____ Testo del documento

In particolare, l'articolo n. 3 che le regola, approvato con 313 voti favorevoli e 59 contrari, dispone che ogni persona maggiorenne e capace di intendere e di volere, in previsione di una propria futura incapacità di autodeterminarsi può, attraverso disposizioni anticipate di trattamento, esprimere le proprie convinzioni e preferenze in materia di trattamenti sanitari. Il documento deve essere redatto per iscritto (o videoregistrato a seconda delle condizioni del paziente) e il medico è tenuto a rispettarne il contenuto. Le volontà del paziente possono tuttavia essere disattese se appaiano palesemente incongrue o se nel frattempo le sue condizioni sono mutate o sono sopraggiunte nuove terapie non prevedibili al momento della loro compilazione. Con la medesima forma scritta le Dat sono rinnovabili, modificabili e revocabili in ogni momento. In caso di emergenza possono essere modificate o annullate anche a voce. Nel documento deve essere pure nominato un fiduciario che, in caso di sua impossibilità, ne faccia le veci e lo rappresenti nelle relazioni con il medico e con le strutture sanitarie.

________
____ Dati da esaminare

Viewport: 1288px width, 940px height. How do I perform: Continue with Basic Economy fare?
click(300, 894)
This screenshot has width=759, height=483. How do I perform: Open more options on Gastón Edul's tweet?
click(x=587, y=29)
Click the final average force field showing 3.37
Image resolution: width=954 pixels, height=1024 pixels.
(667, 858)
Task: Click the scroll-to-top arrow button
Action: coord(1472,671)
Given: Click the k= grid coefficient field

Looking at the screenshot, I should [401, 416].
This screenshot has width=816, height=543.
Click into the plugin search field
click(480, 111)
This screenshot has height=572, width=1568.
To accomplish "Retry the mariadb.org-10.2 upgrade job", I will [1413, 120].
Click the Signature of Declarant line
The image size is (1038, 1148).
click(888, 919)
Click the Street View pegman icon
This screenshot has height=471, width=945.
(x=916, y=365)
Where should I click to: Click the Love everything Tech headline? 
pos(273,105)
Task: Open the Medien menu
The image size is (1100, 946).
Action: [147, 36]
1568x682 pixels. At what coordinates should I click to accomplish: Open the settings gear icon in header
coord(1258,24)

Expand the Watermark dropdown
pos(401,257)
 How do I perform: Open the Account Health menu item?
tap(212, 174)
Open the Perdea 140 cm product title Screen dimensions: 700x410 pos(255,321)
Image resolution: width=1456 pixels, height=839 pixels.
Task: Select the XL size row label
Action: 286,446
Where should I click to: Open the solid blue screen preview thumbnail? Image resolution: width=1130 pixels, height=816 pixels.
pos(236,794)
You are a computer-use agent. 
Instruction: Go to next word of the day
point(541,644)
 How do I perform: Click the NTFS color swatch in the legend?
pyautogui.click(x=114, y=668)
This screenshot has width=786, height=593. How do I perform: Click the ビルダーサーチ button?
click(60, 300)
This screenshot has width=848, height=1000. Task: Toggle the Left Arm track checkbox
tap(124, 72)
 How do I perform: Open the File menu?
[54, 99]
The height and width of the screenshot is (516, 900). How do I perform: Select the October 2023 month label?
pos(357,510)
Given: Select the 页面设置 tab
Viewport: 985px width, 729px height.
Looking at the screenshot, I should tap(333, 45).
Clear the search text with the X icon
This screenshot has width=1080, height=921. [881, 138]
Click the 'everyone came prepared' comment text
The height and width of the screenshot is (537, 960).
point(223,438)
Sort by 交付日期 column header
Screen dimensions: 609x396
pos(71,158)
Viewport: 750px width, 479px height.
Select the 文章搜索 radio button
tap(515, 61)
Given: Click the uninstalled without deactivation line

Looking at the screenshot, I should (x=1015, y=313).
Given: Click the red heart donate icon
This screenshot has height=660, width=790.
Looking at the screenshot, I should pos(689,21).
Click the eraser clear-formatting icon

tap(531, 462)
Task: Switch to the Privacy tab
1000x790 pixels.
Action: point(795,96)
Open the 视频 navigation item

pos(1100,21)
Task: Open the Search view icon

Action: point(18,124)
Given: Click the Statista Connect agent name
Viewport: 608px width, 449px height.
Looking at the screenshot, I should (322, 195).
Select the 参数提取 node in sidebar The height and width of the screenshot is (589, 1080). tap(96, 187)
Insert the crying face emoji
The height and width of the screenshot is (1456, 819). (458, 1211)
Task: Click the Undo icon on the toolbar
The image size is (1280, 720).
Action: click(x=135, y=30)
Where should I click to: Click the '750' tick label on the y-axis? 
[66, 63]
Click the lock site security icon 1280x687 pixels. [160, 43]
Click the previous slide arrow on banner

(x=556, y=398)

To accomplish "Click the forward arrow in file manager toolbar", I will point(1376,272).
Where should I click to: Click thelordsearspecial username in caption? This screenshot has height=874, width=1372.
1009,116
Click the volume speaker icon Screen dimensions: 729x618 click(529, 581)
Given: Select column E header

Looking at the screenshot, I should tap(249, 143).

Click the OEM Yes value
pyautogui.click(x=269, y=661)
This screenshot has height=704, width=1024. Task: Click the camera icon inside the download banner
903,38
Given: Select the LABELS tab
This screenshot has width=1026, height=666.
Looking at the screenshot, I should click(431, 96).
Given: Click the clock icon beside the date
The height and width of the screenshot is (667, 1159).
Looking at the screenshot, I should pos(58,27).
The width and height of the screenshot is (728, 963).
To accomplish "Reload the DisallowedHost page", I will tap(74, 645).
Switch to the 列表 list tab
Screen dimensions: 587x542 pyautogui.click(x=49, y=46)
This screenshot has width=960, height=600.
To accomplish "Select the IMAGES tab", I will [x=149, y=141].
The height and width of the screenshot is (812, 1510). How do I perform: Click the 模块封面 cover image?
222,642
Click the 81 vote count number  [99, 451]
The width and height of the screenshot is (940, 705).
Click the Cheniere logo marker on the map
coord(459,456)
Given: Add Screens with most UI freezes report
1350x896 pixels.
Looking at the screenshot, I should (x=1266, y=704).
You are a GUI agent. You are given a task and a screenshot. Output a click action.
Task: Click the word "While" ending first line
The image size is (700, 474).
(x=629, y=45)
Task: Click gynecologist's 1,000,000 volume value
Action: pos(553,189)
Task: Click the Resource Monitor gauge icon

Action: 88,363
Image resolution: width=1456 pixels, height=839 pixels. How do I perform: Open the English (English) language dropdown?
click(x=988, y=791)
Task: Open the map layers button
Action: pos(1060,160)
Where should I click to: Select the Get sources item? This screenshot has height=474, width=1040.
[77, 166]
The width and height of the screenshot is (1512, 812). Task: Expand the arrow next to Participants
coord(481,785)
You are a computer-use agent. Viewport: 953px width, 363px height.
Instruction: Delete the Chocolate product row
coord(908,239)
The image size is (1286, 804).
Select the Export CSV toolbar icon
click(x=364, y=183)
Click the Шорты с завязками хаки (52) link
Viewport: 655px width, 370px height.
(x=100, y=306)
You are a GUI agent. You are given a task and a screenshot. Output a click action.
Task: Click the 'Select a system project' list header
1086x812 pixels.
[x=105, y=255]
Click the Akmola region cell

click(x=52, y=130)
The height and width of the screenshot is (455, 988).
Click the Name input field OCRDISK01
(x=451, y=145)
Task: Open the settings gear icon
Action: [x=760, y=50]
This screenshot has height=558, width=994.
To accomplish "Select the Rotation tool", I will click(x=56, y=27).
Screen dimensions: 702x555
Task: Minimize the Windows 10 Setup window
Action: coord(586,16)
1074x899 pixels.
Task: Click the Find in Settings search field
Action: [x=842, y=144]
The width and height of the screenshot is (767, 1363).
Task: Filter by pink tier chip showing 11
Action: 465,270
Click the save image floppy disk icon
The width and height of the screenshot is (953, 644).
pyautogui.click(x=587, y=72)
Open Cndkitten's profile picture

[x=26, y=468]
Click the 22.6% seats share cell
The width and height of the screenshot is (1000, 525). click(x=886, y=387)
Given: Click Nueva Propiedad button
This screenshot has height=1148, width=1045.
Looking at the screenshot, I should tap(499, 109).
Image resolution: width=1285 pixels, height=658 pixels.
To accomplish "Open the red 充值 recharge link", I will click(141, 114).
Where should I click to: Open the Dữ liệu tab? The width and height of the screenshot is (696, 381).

________

__Domande sul testo__:
[A] Indica se ciascuna affermazione concorda con il testo sulle disposizioni anticipate di trattamento, rispondendo sì o no e citando le parole del testo che lo stabiliscono: (i) le Dat possono essere annullate soltanto per iscritto; (ii) l'articolo n. 3 ha ottenuto 313 voti favorevoli; (iii) il medico può non seguire le volontà del paziente se sono sopraggiunte nuove terapie non prevedibili al momento della compilazione.
[B] Secondo il testo sulle disposizioni anticipate di trattamento, in quale forma va redatto il documento?
[C] Prolunga il testo sulle disposizioni anticipate di trattamento, cominciando dopo la sua ultima frase.
Il materiale non ha alcun ruolo in questo lavoro.

__Risposte ai compiti__:
[A]
(i) No: "In caso di emergenza possono essere modificate o annullate anche a voce."
(ii) Sì: "approvato con 313 voti favorevoli e 59 contrari"
(iii) Sì: "Le volontà del paziente possono tuttavia essere disattese se appaiano palesemente incongrue o se nel frattempo le sue condizioni sono mutate o sono sopraggiunte nuove terapie non prevedibili al momento della loro compilazione."

[B] Per iscritto, oppure videoregistrato a seconda delle condizioni del paziente.

[C]
Secondo la presidente della Camera Laura Boldrini, con questo voto il nostro Paese fa un altro passo avanti nella cultura dei diritti civili... ma i medici potranno rifiutarsi di eseguire le disposizioni del paziente rifiutandosi di attuare l'interruzione delle terapie perché il codice deontologico medico prevede l'obiezione di coscienza e, secondo il vicepresidente dell'Associazione medici cattolici italiani (Amci), Giuseppe Battimelli, saranno migliaia i medici obiettori.

E allora?

Ammesso che la legge venga approvata anche dal Senato senza modifiche sostanziali, visto che la volontà del malato potrà anche non essere rispettata, mi sembra addirittura inutile fare leggi del genere. Essa mi richiama alla memoria quella sull'aborto, anch'essa di difficile applicazione a fronte della possibile obiezione di coscienza dei medici.

E, finché si tratta di ragionarci su, nulla di grave può accadere, la vita può però presentare situazioni molto difficili in cui il mio sostegno andrebbe all'ammalato gravemente sofferente e inguaribile che vuole porre fine alle sue pene o alla donna stuprata che non vuole portare avanti una gravidanza frutto di una violenza subita. Ma non posso non comprendere anche il medico che, per fede o convinzione personale, si rifiuta di eseguire le volontà del paziente.
Leggi del genere suscitano mille interrogativi e provocano disagi agli interessati anziché risolvere i loro problemi. Non so come risolvono queste situazioni gli altri Paesi e sarebbe interessante che qualcuno ne scrivesse magari rispondendo ai miei interrogativi.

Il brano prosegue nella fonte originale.